**Short problem**:
Can you convert the entries in the stretch from the line containing "Task: Tap Namjoon hyung's profile picture" through the line containing "457x793 pixels." into a Markdown table with the columns Row and Line, skipping blank lines?

**Task inputs**:

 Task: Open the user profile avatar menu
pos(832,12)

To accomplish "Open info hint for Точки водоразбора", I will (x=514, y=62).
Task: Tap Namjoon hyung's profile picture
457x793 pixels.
==
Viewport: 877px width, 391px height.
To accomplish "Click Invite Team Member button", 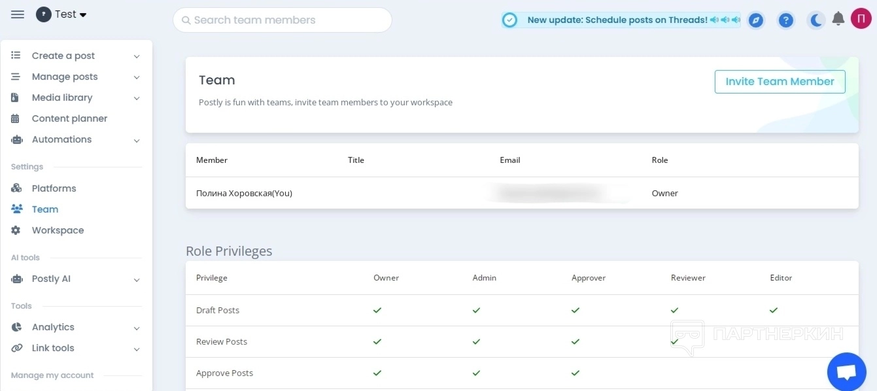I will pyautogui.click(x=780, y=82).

**Correct result**:
| Row | Line |
|---|---|
| 1 | Task: Tap Namjoon hyung's profile picture |
| 2 | 457x793 pixels. |